Jamie Carayiannis's "Power" at Non-Fiction Gallery
Jamie Carayiannis's exhibition "Power" was an exceptional capstone to the MFA Photography thesis shows that have wowed audiences for the past month.
Tallying 17 images, "Power" explored the expenditure of energy, specifically addressing the coal extraction process of mountaintop removal and its effects on adjacent communities and ecosystems. Non-Fiction Gallery, south of Forsyth on Bull Street, routinely proves an excellent viewing space for large format photography. "Power" was no exception to that rule, as Carayiannis filled the gallery's wide white walls with a compelling photographic body of work.
Upon entering the space, viewers came to a set of nine photographs of varying size—predominately at a smaller, more intimate scale—in line on the room's right wall. This group documented several performative experiments Carayiannis herself executed. A brief caption, what the artist referred to as "notes on the image," accompanied each work. The first work montaged a sequence of six images of an explosion as a single ounce of explosive material detonated, smoked and cleared. Impelling consideration of scale, its two-line caption noted that ounce's insignificance in comparison to the thousands of tons of explosives that the coal industry uses to irrevocably change life and landscape in the United States.
Similarly, a sequence of images farther down the wall documented the artist as she chopped down a tree, once again drawing attention to scale with a note that remarked on the vast deforestation resultant of the mining industry.
By the end of that initial set of nine images, one was left aching for contextualization: where is this going on? What does mining look like, and how do I connect these experiments carried out at a small, relatable scale with big industry?

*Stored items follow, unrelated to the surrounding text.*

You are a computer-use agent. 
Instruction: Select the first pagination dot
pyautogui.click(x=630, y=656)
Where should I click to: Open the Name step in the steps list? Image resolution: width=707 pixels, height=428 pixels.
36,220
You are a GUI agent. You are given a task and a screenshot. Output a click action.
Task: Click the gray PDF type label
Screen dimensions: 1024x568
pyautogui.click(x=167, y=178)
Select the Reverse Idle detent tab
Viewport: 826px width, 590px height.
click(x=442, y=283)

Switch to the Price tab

Carayiannis quelled such concerns with eight well-crafted, large-scale landscape photographs that hung on the opposite wall, speaking to their counterparts across the room and giving viewers the big picture. Massive rock strata, the earth's guts exposed and blown apart, and hauntingly beautiful, broad views of mining sites placed the information gleaned from the artist's documented experiments into the context of enormous swathes of hollowed out land.

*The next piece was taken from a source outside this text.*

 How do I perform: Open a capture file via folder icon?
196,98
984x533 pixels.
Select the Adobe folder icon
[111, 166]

Resisting criticism for its own sake, the performative component of her project implicated Carayiannis in the processes and procedures of consuming resources. "I always wanted to make work about energy and consumption, but I wanted to avoid being preachy," said Carayiannis. "Power" successfully achieved her ambition to investigate the issue, which is particularly close to home for the native of southwest Virginia, while locating her own contribution to the questionable practices of extraction that frame the consumption of fossil fuels.
"Exposed" at Sicky Nar Nar
Engaged art was also on view at West Duffy Street's Sicky Nar Nar Gallery, which hosted an opening reception for the juried exhibition "Exposed" on Friday, May 24. Artists working in a variety of mediums raised awareness for human trafficking and modern-day slavery. Many of the exhibited works called attention to the international sex trade by critically attending to the objectification of women. That metonymic attention to breasts, genitals and other titillating body parts was certainly shocking, and, to that end, succeeded in grabbing the viewer's notice. However, in an era of desensitization, a more subtle handling of the subject matter would have strengthened the exhibit.

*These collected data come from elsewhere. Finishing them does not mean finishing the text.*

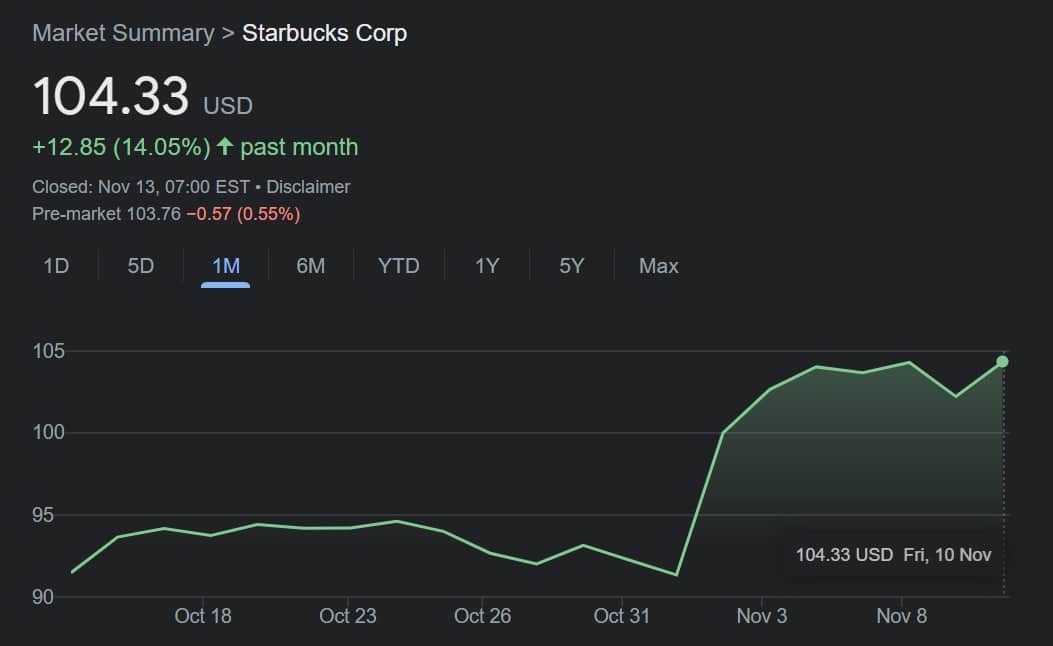Click the Nov 3 date axis label
Screen dimensions: 1053x646
pos(762,616)
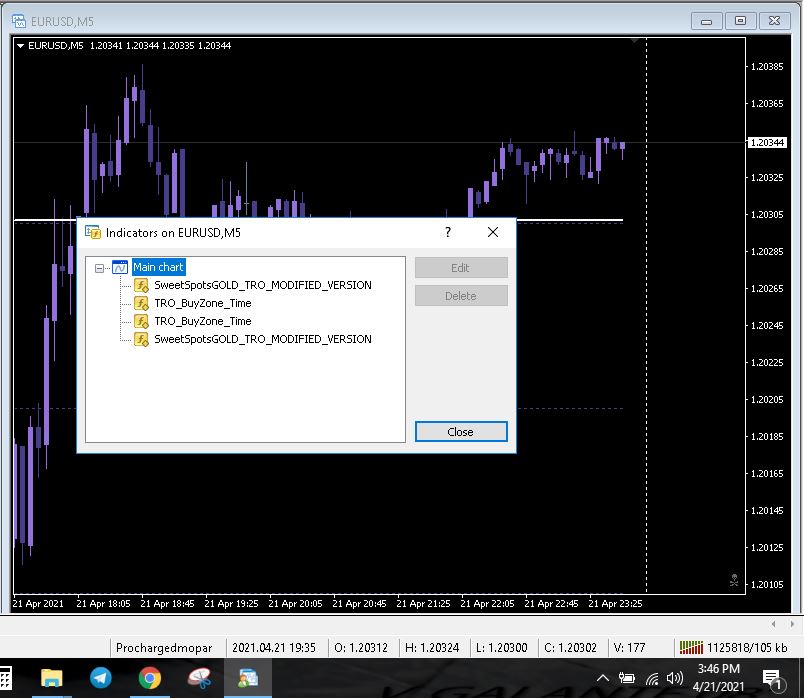Show hidden system tray icons

click(x=602, y=678)
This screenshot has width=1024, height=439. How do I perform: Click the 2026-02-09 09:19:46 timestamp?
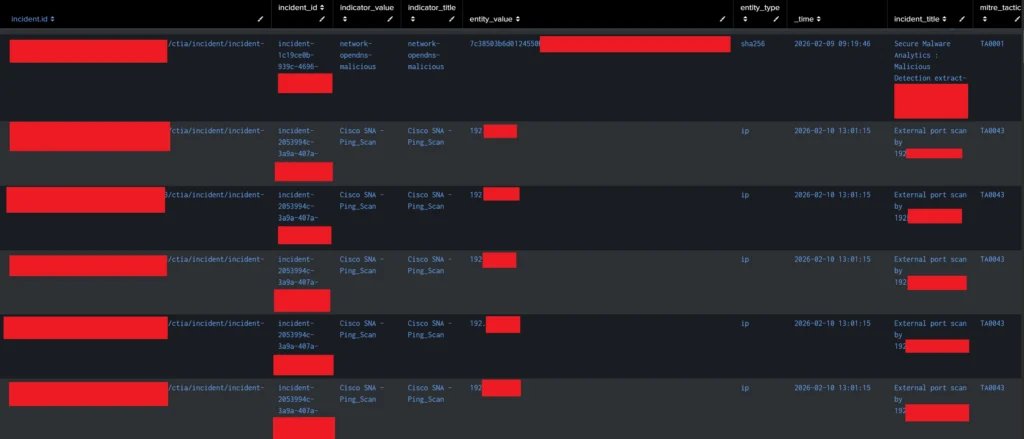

"Up for Discussion" at Ashmore Gallery
Finally, "Up for Discussion" took place at Ashmore Gallery's third floor. Among the standout projects at the group painting exhibition was Jon Taylor's "PopTartArt," which were three-dimensional accumulations of a plaster and Jell-o mixture. Apparently executed using a drip application of the wet mixture, the accretions of variously colored plaster recalled some sort of perverse manna from heaven, and was, according to Taylor's statement, "effectively a commentary on our swallowing of highly concentrated artificial sweeteners. The consumer is conditioned to buy color, and substance is sacrificed."
Apropos, as Taylor presented viewers his critical artwork Friday night, conscientious Savannahians prepped for the following day's March against Monsanto. In conjunction with simultaneous international protests, and in keeping with Taylor's art, the march was organized to raise awareness of the major agricultural company's development of GMOs, or genetically modified organisms, and of the under-researched health effects of consuming such bio-engineered products.